━━ PROVIDED MATERIAL

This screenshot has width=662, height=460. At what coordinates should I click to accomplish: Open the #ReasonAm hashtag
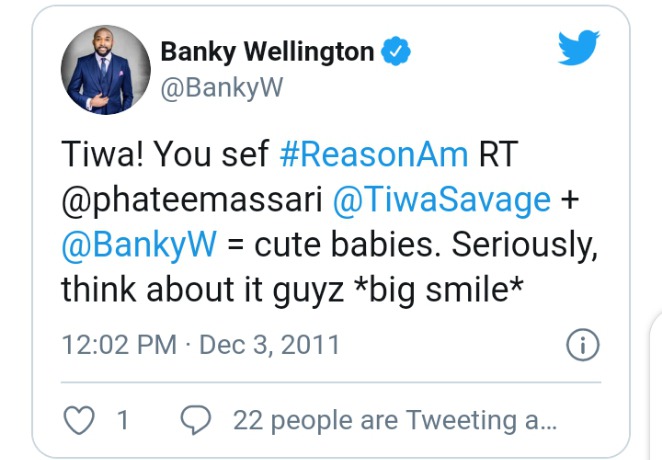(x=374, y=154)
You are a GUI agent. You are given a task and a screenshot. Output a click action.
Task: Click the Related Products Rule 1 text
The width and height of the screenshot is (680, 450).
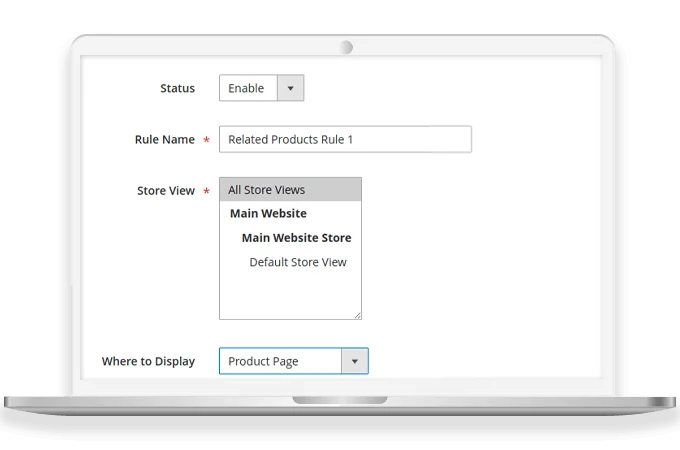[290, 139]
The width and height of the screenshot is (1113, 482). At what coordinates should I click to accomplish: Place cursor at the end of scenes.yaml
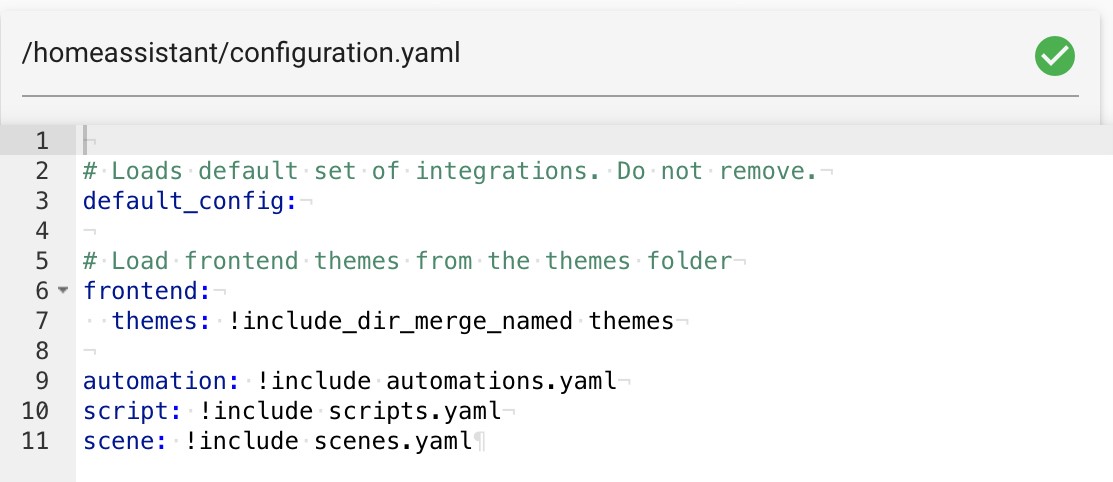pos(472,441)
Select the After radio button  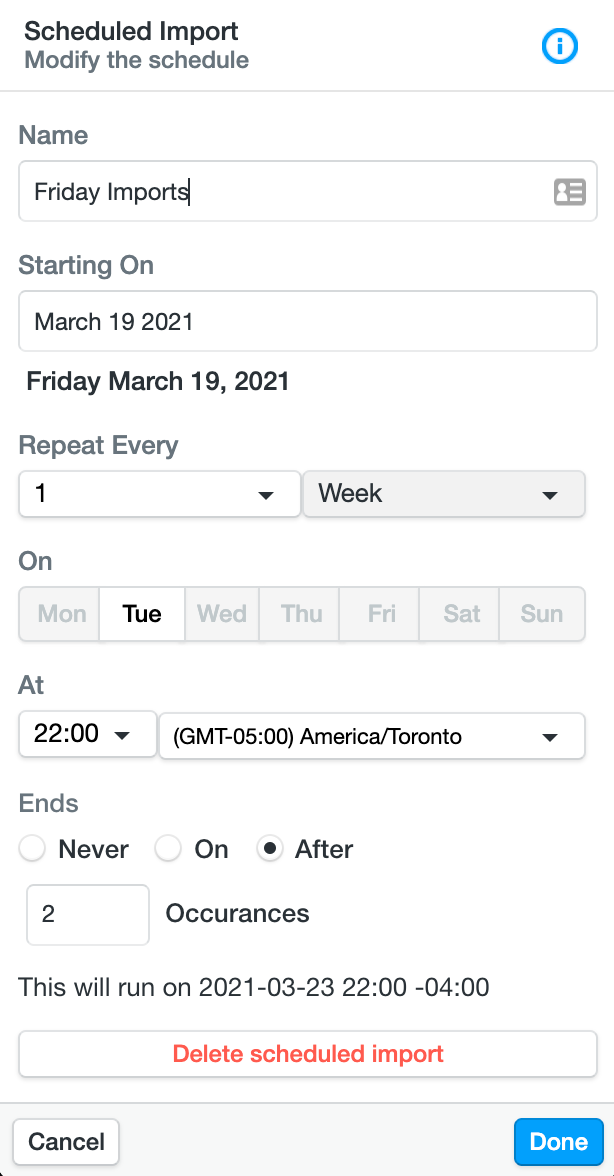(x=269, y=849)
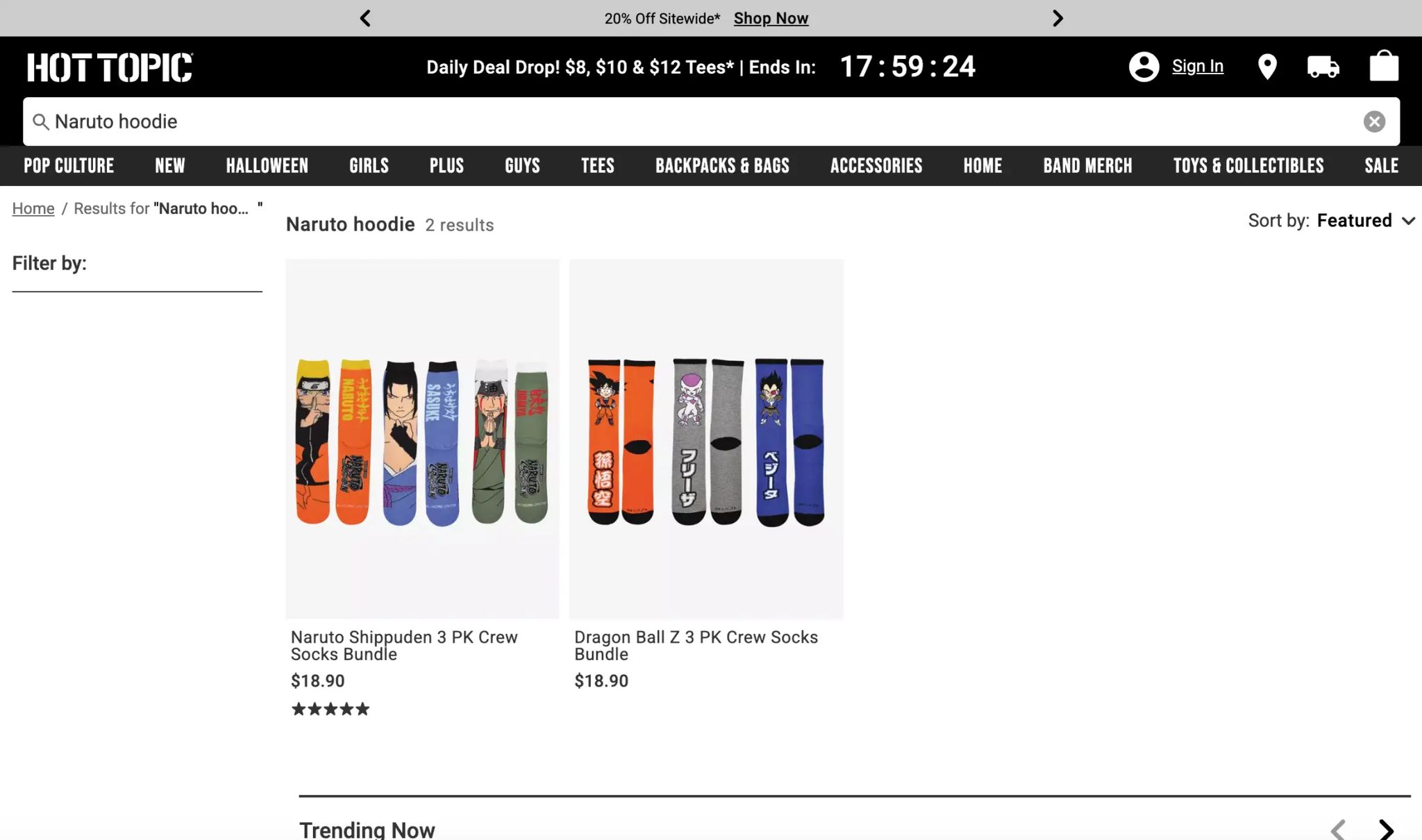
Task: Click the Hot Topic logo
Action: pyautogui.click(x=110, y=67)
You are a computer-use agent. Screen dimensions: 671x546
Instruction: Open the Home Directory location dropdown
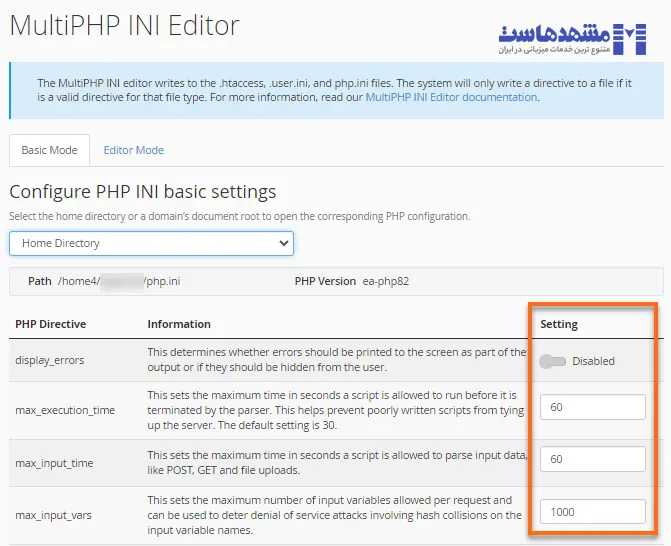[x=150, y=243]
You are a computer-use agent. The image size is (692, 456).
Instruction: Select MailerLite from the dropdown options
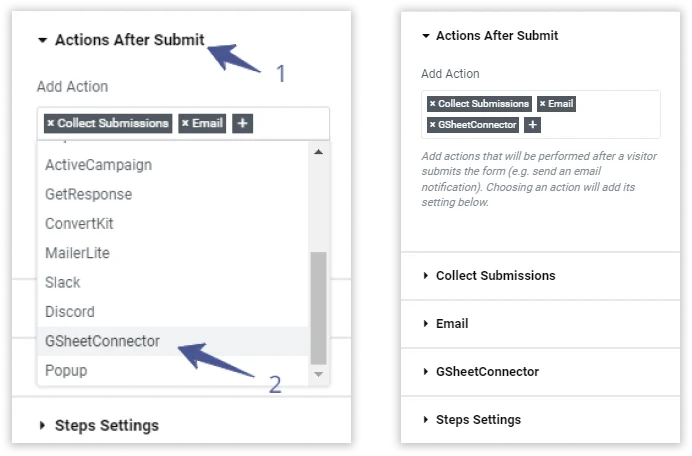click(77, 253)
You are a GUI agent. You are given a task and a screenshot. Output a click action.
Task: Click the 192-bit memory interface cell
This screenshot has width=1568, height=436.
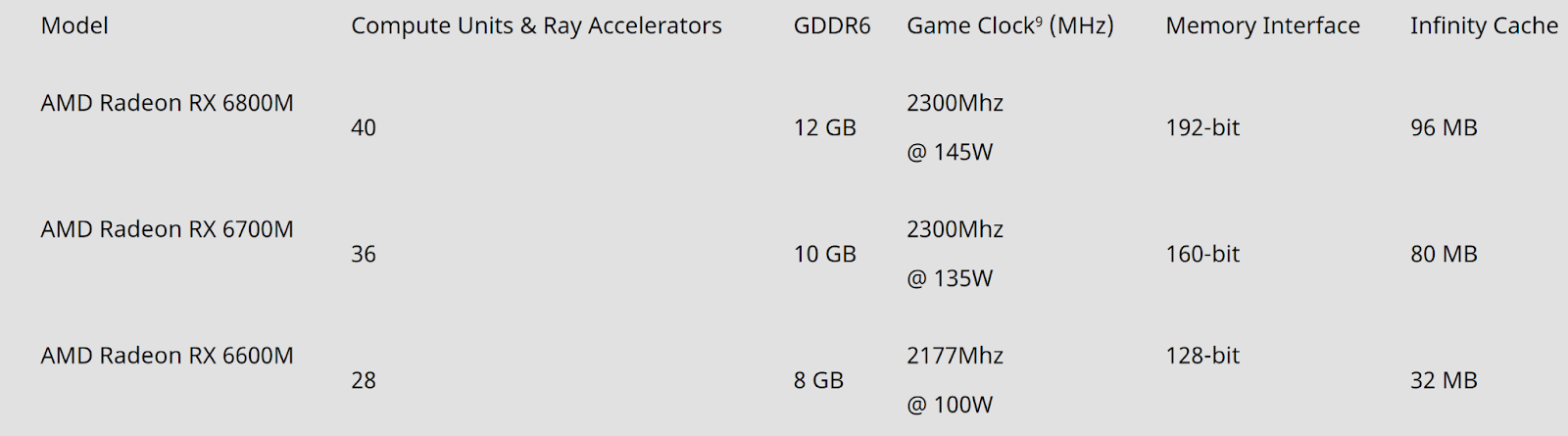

━━━━

ASSIGNED TASK: Write out, word for word, the lines running from the one containing "Task: Click the 192-bit memory interface cell" to the end of the data above; the pictures are to be left out.

EXERCISE RESULT:
Task: Click the 192-bit memory interface cell
This screenshot has width=1568, height=436.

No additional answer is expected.